═══ Provided entries ═══

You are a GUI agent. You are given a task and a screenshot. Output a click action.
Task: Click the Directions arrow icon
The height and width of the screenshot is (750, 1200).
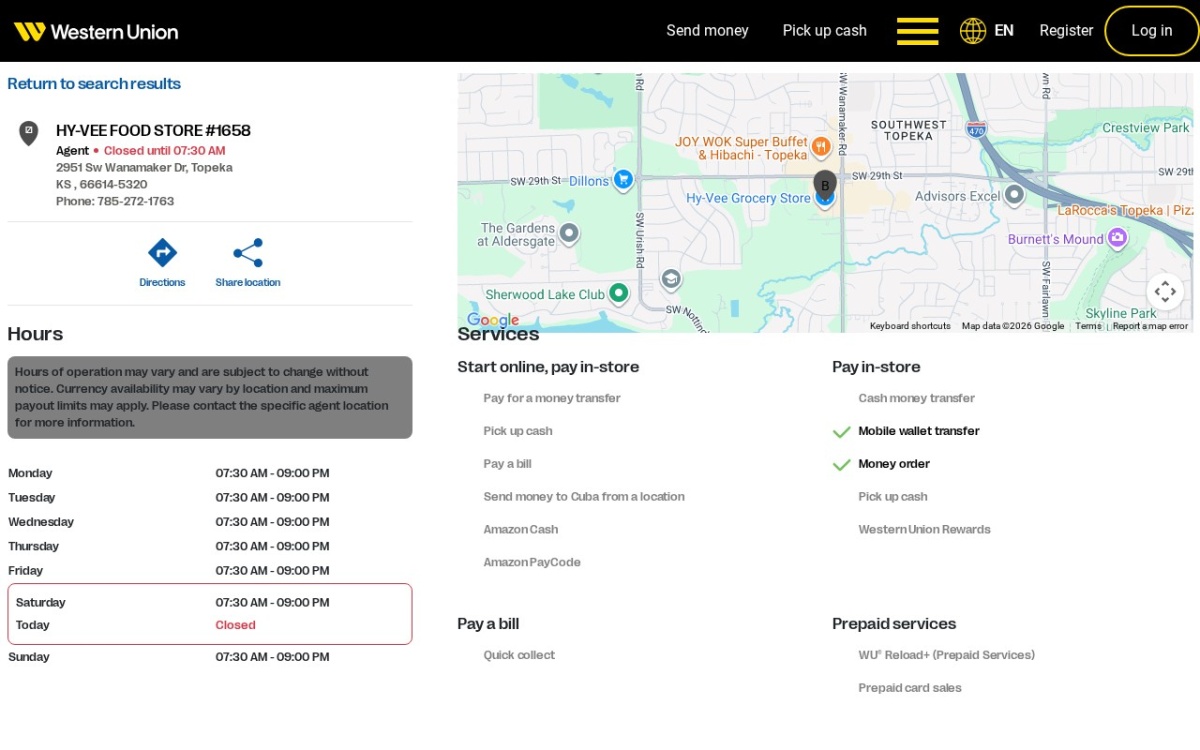click(x=162, y=252)
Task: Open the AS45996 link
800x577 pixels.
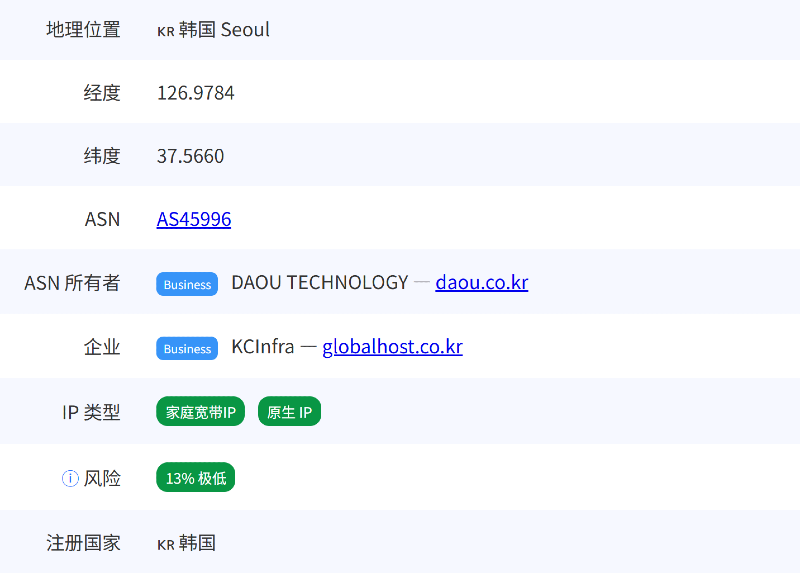Action: [194, 219]
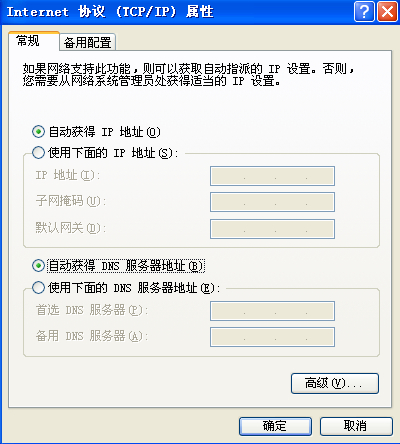The height and width of the screenshot is (444, 400).
Task: Click the help question mark icon
Action: (364, 12)
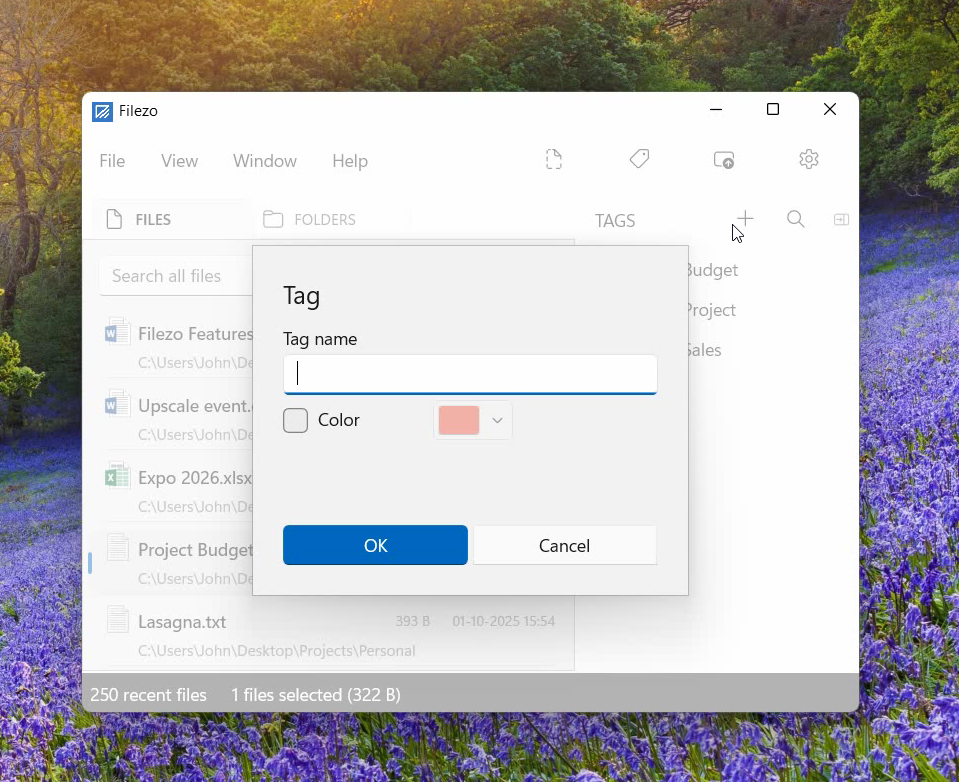
Task: Open settings gear icon
Action: [809, 160]
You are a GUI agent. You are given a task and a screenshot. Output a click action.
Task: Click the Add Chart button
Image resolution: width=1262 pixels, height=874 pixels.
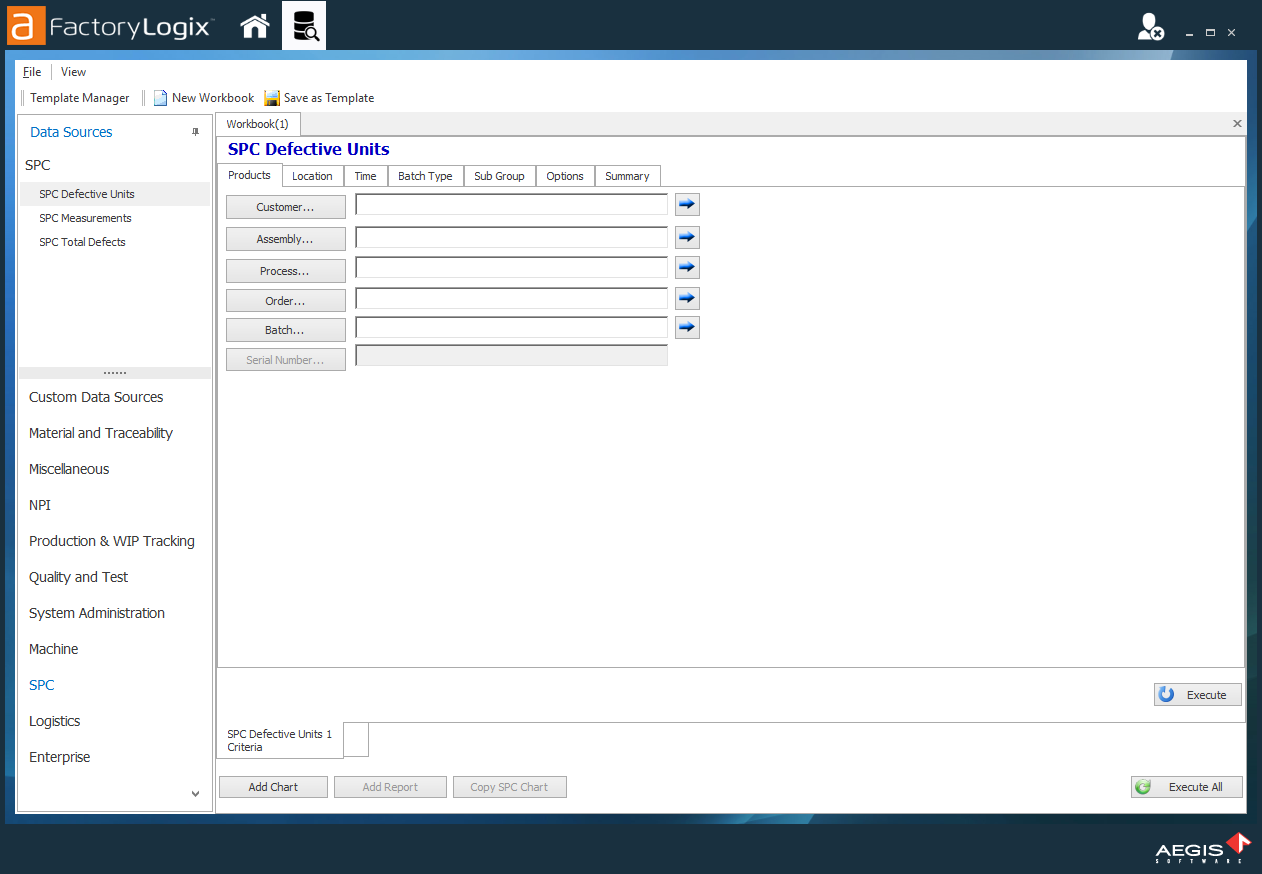pos(273,787)
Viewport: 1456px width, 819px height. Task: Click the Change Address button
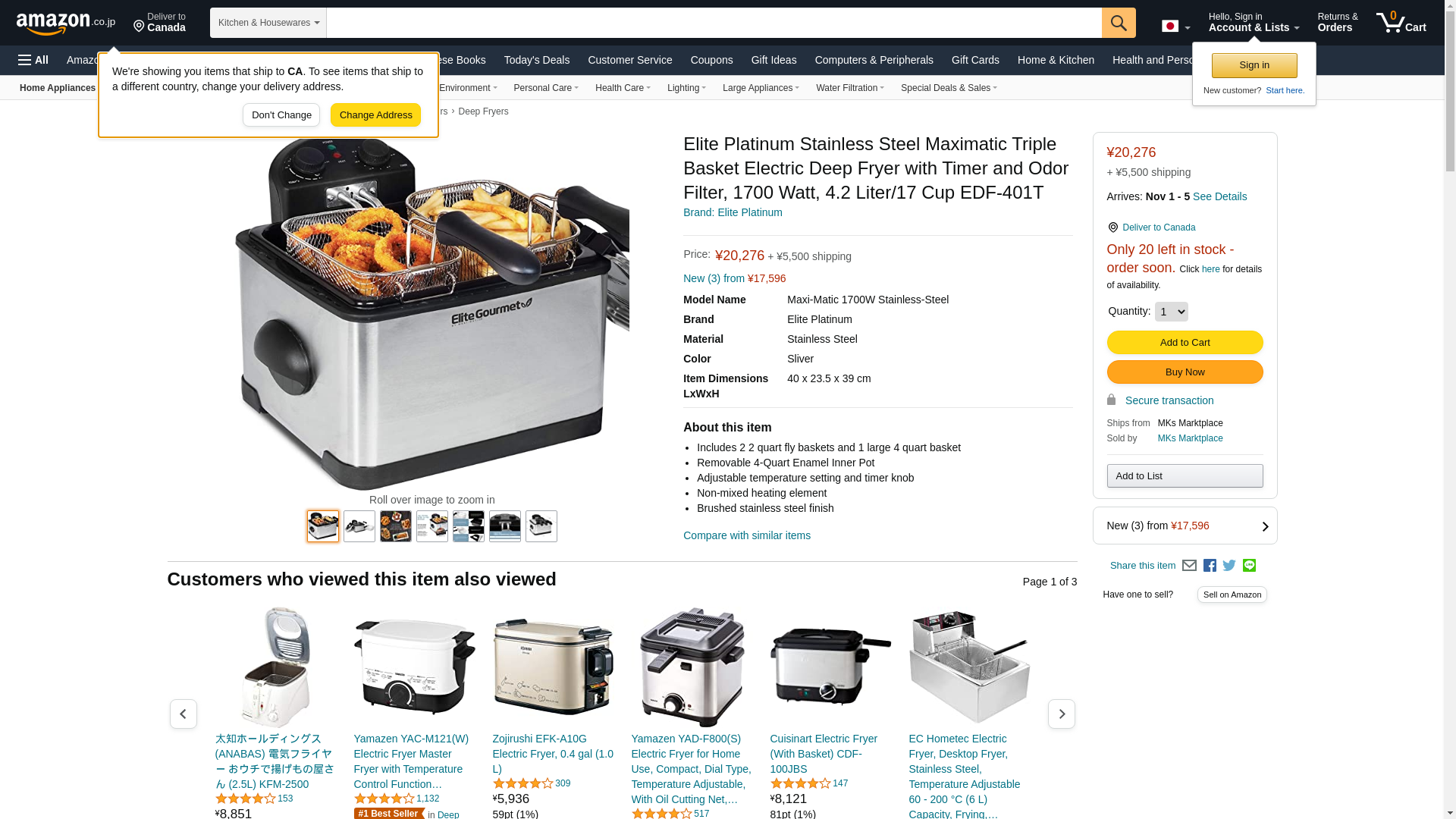375,115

═══

With the pictures left out, return the listing above exactly as it stands.

_Task result_:
You are a GUI agent. You are given a task and a screenshot. Output a click action.
Task: Click the Directions arrow icon
The height and width of the screenshot is (750, 1200).
click(x=162, y=252)
Task: Open the AS45996 link
800x577 pixels.
Action: [194, 219]
The height and width of the screenshot is (444, 400).
Task: Click the help question mark icon
Action: (364, 12)
Task: Open settings gear icon
Action: [809, 160]
You are a GUI agent. You are given a task and a screenshot. Output a click action.
Task: Click the Add Chart button
Image resolution: width=1262 pixels, height=874 pixels.
pos(273,787)
Viewport: 1456px width, 819px height. Task: Click the Change Address button
375,115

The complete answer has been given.